Le comité sénatorial des banques a publié une ébauche de 309 pages de la loi CLARITY le 12 mai, prévoyant un vote de modification pour le 14 mai qui pourrait définir l'avenir de la crypto aux États-Unis. Les marchés de prédiction sur Polymarket ont fait grimper les chances que le projet de loi devienne loi en 2026 à 73 % après la publication du texte, contre moins de 50 % en avril.
"L'inclusion de 'Build Now' pourrait être un moyen de consolider le soutien de Kennedy", a déclaré Alex Thorn, responsable de la recherche chez Galaxy Digital, dans un message sur X, faisant référence à un projet de loi sur le logement présenté par le sénateur républicain John Kennedy et la sénatrice démocrate Elizabeth Warren. "Cela ajoute un peu plus de 'gravitas' bipartisan à CLARITY, bien que les chances soient faibles que Warren, leader notoire de 'l'armée anti-crypto', vote pour CLARITY juste parce que Build Now est à l'intérieur."
Le nouveau texte inclut l'acte "Build Now Act" en tant que section 904, une disposition qui modifierait la manière dont le gouvernement fédéral distribue les fonds du Community Development Block Grant (CDBG). Selon l'analyse de Thorn, son inclusion est une manœuvre politique pour s'assurer que le sénateur Kennedy, qui hésitait, vote en faveur du projet de loi crypto. Un vote "non" signifierait l'arrêt de sa propre initiative en faveur du logement.
Le projet de loi, parrainé par les sénateurs Tim Scott, Cynthia Lummis et Thom Tillis, représente une étape cruciale vers l'établissement d'un cadre réglementaire pour les actifs numériques. Cependant, il fait face à un chemin contentieux, les membres du comité ayant déposé plus de 100 amendements signalant une résistance continue de la part des législateurs démocrates.

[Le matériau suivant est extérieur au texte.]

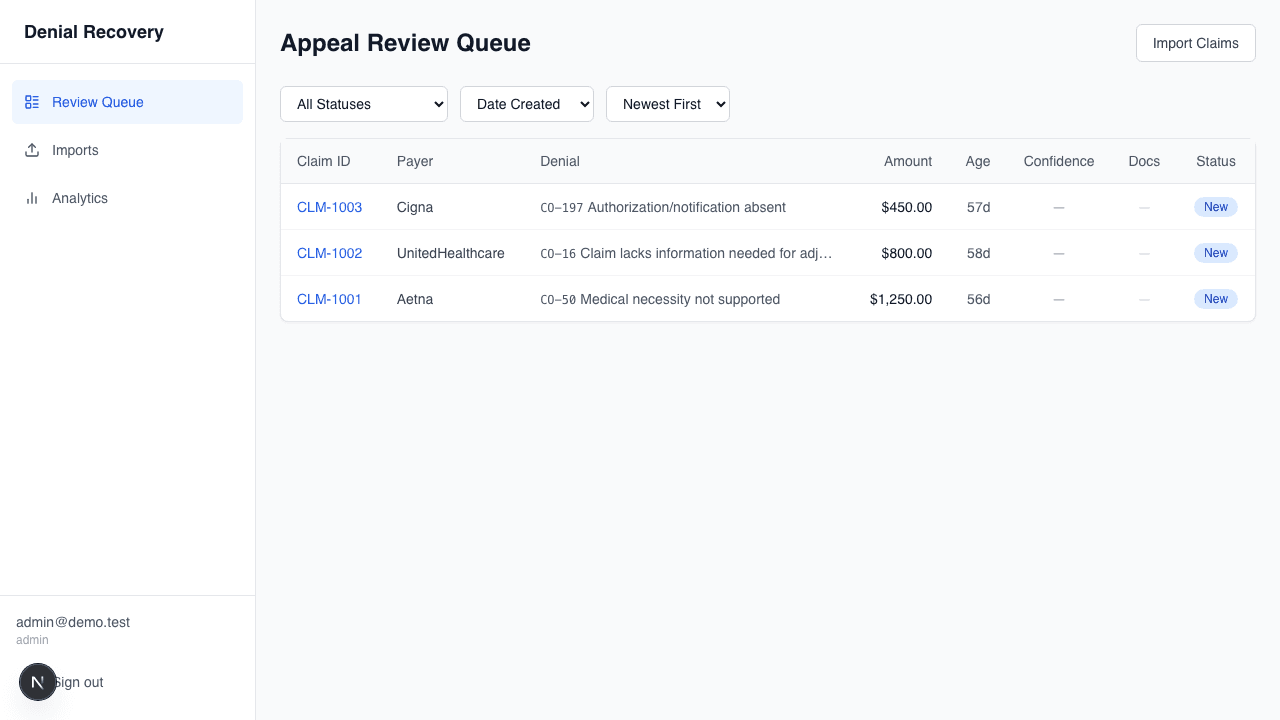
Task: Click the upload arrow icon in the sidebar
Action: coord(31,149)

L'inclusion stratégique d'une législation sans rapport souligne les complexités politiques entourant la réglementation crypto. Le Build Now Act a déjà été adopté deux fois par le Sénat mais a stagné à la Chambre. L'attacher au projet de loi crypto jugé indispensable lui donne une autre chance de devenir loi, tout en faisant pression sur ses parrains pour obtenir leur soutien.
La sénatrice Warren, critique virulente de l'industrie crypto, a elle-même soumis plus de 40 amendements. Une proposition cherche à empêcher la Réserve fédérale d'accorder des comptes principaux aux entreprises crypto, une mesure qui limiterait sévèrement leur accès au système bancaire traditionnel. Un autre amendement du sénateur Jack Reed vise à interdire l'utilisation des cryptomonnaies comme monnaie légale pour des paiements tels que les impôts.

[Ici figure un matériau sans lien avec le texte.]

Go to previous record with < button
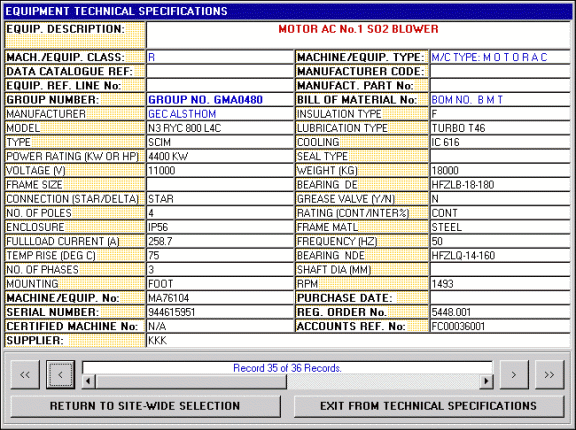This screenshot has width=576, height=430. click(61, 375)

Deux sections du projet de loi limitent considérablement la capacité de la Securities and Exchange Commission (SEC) à réglementer les actifs numériques. La section 105 interdirait à la SEC de classer tout jeton comme une valeur mobilière s'il était l'actif principal d'un ETF au comptant coté aux États-Unis au 1er janvier 2026. Cette disposition protège de fait le Bitcoin et l'Ethereum, qui disposent déjà d'ETF approuvés.
La section 102 crée une fenêtre de certification de 60 jours pour que les émetteurs fassent valoir que leur jeton n'est pas une valeur mobilière. Si la SEC ne s'y oppose pas dans ce délai, la certification devient légalement effective. Dominic John, analyste chez Zeus Research, a déclaré à Decrypt que cela "crée un régime où le silence équivaut à un port de salut" où "la vitesse supplante l'examen minutieux", affaiblissant potentiellement la protection des investisseurs.

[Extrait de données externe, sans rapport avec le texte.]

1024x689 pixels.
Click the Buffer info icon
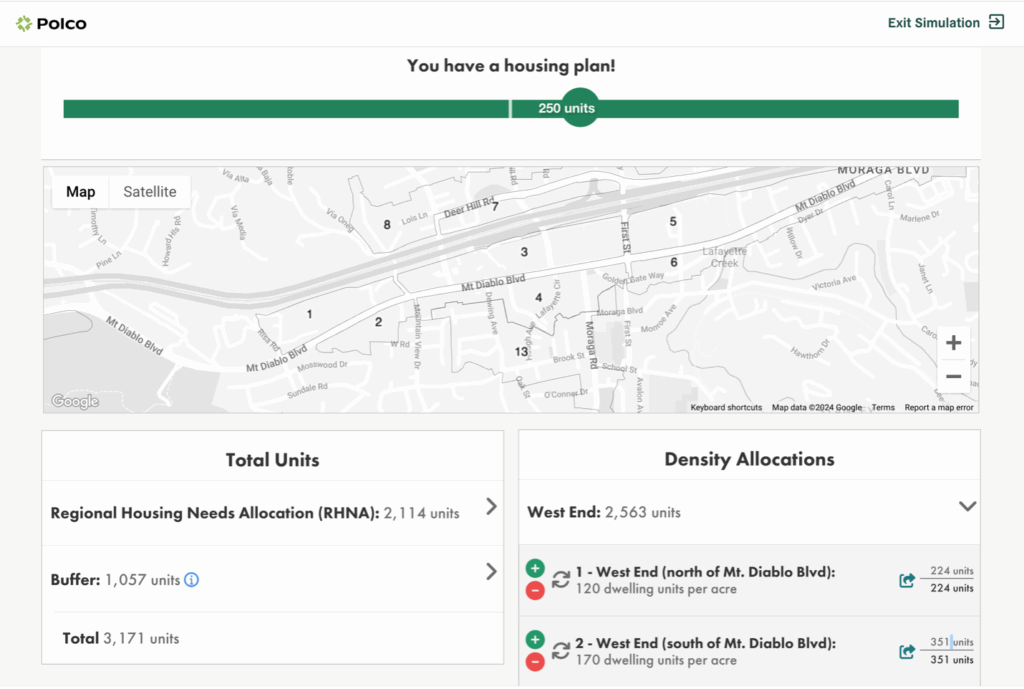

Le projet de loi contient également un compromis durement gagné sur le rendement des stablecoins, interdisant les paiements d'intérêts de type bancaire mais autorisant les récompenses liées à l'activité de la plateforme comme le jalonnement (staking) ou la fourniture de liquidités. Bien que soutenu par Coinbase et la Maison Blanche, la disposition est vivement contestée par l'American Bankers Association, qui a envoyé plus de 8 000 lettres aux bureaux du Sénat pour faire pression contre elle.
D'autres sections clés protègent les développeurs de logiciels contre une classification en tant qu'émetteurs de fonds et sauvegardent les actifs des clients en cas de faillite d'une plateforme d'échange. À quelques jours du vote crucial, le mélange de clarté réglementaire et de manœuvres politiques de la loi CLARITY rend son avenir incertain.
Cet article est à titre informatif uniquement et ne constitue pas un conseil en investissement.